I’m really proud that yesterday, on World Refugee Day, the Greens launched an ambitious plan to increase the refugee quota to 5000 over the next six years. Of those places, 4,000 will be directly resettled by the government and another 1,000 will be community sponsored placements – replicating a very successful programme that has been run in Canada for over 30 years. We want to do this because it is the right thing to do.
And I’m also really saddened by some responses that suggest that by increasing our refugee quota we ignore the suffering of the people who already live here – the homelessness, poverty, our shocking youth suicide statistics and more. And, truly, that is not what we intend to do.
The Green Party have solutions for these problems. We know we can address homelessness by providing secure warm healthy homes; we can lift people out of poverty by ensuring they have incomes they can live on; we can invest in our young people so that they know that they are cared for and that they have a future. We can ensure that everyone can access proper mental health services by restoring funding to the public health system. These solutions simply require a government that is willing to prioritise them and that hasn’t happened over the last eight years.
We can do all that and also address climate change and protect our environment and ensure our rivers are safe to swim in. We can do all that AND offer a safe haven for 5000 people out of the 60 million in the world who have fled persecution and war so they can make a decent life for themselves. For a compassionate and competent government it is not an either/or situation.
We can and should reject the narrative that suggests that by lifting someone up we have to take away from someone else. We have to ensure that resources are shared fairly – because when a few have plenty and others have very little, we create disconnected and unsafe communities.
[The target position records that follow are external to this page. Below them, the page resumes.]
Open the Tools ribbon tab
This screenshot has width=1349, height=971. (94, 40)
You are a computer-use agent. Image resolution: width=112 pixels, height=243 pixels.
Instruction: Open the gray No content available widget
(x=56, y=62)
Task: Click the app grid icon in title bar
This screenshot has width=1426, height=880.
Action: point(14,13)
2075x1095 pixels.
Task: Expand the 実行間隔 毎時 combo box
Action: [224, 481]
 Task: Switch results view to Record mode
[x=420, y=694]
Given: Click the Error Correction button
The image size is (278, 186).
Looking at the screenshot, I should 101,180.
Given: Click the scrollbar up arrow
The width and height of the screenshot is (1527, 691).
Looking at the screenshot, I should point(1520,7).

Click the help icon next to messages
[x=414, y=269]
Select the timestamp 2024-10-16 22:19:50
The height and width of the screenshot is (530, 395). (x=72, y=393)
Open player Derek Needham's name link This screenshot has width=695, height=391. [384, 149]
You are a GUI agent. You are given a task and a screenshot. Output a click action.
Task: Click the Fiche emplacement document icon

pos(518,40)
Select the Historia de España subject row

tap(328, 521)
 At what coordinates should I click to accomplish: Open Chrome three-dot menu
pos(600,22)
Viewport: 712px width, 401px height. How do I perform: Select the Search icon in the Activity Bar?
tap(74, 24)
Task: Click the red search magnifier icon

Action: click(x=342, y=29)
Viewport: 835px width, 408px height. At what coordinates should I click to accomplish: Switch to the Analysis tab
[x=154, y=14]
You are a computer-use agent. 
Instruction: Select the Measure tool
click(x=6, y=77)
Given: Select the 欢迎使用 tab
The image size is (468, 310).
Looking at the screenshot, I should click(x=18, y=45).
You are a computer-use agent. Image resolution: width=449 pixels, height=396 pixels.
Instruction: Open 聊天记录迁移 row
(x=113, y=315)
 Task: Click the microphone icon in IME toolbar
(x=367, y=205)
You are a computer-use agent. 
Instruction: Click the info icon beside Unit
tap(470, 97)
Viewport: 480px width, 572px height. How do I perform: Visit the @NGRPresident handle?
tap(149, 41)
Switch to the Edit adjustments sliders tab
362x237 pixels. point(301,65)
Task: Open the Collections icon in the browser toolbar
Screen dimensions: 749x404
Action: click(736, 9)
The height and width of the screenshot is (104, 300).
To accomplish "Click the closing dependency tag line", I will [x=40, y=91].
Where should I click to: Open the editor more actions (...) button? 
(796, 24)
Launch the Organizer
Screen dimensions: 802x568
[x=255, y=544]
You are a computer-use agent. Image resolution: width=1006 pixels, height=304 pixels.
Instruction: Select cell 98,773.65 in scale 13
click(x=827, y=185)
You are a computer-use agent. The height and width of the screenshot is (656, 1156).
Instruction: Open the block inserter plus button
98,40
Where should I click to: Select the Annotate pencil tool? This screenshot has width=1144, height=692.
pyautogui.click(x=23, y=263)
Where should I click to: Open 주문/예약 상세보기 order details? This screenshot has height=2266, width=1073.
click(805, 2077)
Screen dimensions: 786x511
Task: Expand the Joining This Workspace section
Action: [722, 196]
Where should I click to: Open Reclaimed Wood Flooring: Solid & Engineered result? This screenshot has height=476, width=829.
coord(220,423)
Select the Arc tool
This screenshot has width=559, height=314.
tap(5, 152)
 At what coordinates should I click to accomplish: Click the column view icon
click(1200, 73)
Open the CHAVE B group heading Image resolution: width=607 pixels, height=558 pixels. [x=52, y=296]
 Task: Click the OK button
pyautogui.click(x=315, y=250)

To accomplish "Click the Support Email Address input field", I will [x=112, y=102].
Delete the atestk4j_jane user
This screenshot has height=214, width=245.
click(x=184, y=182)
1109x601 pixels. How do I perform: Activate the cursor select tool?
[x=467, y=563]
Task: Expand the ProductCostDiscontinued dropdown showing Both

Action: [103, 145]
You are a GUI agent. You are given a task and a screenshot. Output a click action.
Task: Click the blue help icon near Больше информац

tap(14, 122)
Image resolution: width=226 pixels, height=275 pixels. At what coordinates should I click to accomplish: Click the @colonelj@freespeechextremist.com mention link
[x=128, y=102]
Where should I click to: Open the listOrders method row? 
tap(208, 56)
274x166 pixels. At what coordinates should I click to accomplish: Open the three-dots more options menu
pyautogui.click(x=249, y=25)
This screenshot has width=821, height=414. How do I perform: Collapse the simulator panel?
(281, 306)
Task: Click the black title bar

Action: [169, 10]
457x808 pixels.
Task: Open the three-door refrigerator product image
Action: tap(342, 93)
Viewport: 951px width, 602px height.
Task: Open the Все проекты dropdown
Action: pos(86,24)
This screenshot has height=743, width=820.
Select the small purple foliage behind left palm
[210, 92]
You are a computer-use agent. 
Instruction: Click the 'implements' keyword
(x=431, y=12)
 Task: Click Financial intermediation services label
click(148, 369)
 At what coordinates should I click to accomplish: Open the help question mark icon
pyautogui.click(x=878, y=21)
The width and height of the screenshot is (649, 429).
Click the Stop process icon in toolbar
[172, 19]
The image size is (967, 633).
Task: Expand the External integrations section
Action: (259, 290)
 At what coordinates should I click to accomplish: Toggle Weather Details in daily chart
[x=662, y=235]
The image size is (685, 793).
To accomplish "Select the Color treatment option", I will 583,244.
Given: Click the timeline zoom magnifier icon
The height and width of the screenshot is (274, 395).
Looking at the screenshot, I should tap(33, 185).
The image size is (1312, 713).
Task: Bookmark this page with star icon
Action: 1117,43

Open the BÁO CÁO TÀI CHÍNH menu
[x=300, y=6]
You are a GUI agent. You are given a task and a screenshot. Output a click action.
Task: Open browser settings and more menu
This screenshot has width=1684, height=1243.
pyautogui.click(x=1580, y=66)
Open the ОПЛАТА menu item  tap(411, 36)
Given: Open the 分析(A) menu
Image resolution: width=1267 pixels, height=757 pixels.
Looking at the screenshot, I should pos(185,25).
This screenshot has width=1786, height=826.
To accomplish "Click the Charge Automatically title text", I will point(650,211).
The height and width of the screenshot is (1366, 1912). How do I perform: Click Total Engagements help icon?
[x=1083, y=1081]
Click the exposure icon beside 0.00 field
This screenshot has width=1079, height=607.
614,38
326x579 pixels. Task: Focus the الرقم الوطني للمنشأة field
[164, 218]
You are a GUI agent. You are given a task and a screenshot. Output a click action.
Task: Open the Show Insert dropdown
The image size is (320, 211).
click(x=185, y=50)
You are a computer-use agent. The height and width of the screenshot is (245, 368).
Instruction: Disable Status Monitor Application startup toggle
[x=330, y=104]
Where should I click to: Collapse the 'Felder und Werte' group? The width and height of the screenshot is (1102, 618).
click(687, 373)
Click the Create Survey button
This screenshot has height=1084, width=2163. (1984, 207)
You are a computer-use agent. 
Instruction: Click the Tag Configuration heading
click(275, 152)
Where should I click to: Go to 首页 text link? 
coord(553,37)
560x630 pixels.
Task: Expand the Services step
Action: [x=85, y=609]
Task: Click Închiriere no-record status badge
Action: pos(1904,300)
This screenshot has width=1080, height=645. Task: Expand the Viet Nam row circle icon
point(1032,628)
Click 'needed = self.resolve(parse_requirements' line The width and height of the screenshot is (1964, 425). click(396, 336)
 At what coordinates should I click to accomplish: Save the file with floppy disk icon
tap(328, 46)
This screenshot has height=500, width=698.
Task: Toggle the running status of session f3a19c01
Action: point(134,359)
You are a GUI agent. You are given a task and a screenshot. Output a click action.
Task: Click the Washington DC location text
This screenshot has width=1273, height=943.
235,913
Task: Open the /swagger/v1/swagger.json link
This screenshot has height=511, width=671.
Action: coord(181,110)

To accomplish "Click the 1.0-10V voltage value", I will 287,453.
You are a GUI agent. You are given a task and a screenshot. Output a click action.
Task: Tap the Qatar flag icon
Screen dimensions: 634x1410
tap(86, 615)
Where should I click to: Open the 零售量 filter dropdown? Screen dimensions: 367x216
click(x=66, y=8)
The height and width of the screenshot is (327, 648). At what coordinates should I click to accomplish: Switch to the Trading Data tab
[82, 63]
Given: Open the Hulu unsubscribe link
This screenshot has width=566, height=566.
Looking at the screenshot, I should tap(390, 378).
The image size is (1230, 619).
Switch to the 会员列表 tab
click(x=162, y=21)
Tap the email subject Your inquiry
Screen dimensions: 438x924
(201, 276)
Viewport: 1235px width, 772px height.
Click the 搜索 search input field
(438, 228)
We have to stop scapegoating others and fighting amongst ourselves. In my last blog I talked about how pitting workers against the unemployed, and migrants against low paid workers, is a classic divide and conquer strategy. Refugees are not to blame for the housing crisis, or congested roads, or a failing health system – those failures rest at the feet of this government.
New Zealanders are a fair-minded and compassionate people. We can open our hearts and offer refuge in our communities to people who are suffering. With over 65 million displaced people around the world increasing our refugee quota to 5000 per year is just a drop in the bucket. But it will make a huge difference for those 5000 people. In many cases it may be the difference between life and death and we can be proud of doing our bit.